What is ARP Poisoning?

ARP poisoning is an attack in which an adversary sends forged ARP messages onto the network with the goal of manipulating the ARP tables of other devices. As a result, traffic is rerouted via the attacker, who can intercept, alter or block it.

In OT networks, ARP poisoning can lead to manipulation of control traffic between PLCs and SCADA systems without users noticing.


🧠 What does ARP do?

  • ARP (Address Resolution Protocol) translates IP addresses into MAC addresses
  • Devices store ARP mappings in a local cache (temporary memory)
  • These ARP tables are not authenticated and are overwritten automatically

🎯 What is ARP poisoning?

In ARP poisoning, an attacker sends forged ARP replies, such as:

“The IP address of the PLC belongs to my MAC address”

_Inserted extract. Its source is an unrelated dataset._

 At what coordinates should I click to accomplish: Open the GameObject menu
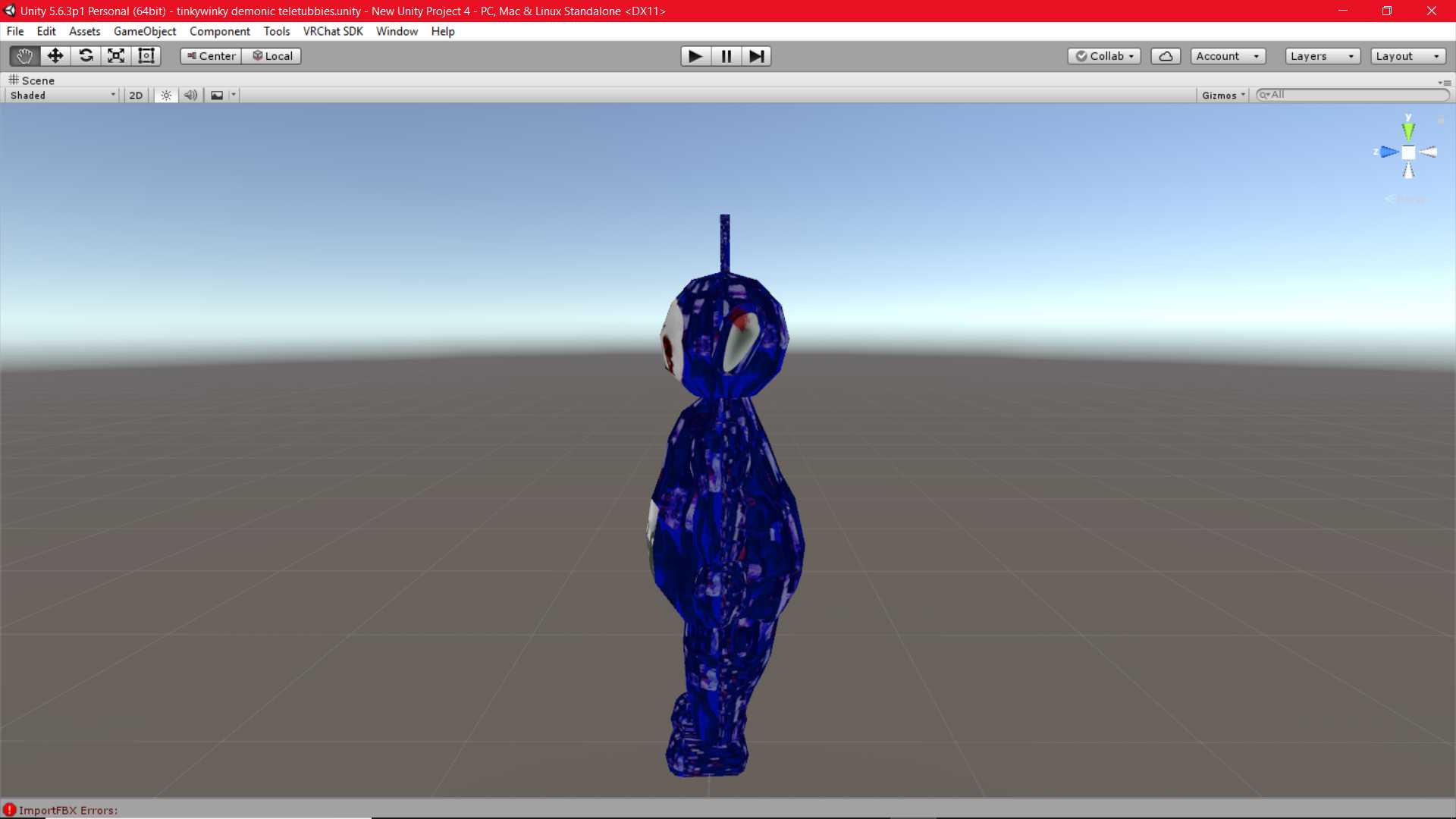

Result: the victim then sends traffic to the attacker instead of the real PLC.

This enables:


⚠️ Examples in an OT context

Scenario Effect
Attacker hijacks traffic between SCADA and PLC Faulty control or data manipulation
Historian receives data from the attacker Log files contain manipulated values
Operator believes they are controlling the system, but… …commands are routed via the attacker
Rogue laptop on a guest port Can impersonate an HMI or engineering station

🔐 Security measures

Measure Description
Dynamic ARP Inspection (DAI) Verifies ARP packets against DHCP Snooping data
IP Source Guard Allows only traffic with valid IP/MAC/port combinations
Port Security Limits the number of allowed devices per switch port
MAC Binding Binds known MAC addresses to fixed ports
802.1X Requires authentication for network access
Zero Trust Architecture Verifies all communication, including within the internal OT network

🔍 Detecting ARP poisoning

Method Explanation
ARP cache analysis Identifying duplicate IP/MAC pairs
SIEM rules Alerting on sudden ARP changes
Wireshark or IDS Detecting unusual ARP traffic (frequency, conflicts)
Anomaly detection Analysing behaviour patterns, such as repeated traffic with new MAC addresses

🧪 Tools for simulation or detection

  • arpwatch — monitoring tool for ARP changes
  • ettercap, bettercap — simulation of ARP poisoning (lab environments only)
  • arp -a — manual inspection of ARP tables on Windows/Linux

📌 In summary

ARP poisoning is an invisible attack that can manipulate communication between OT devices. Prevention requires Layer 2 security such as DAI, Port Security and network segmentation.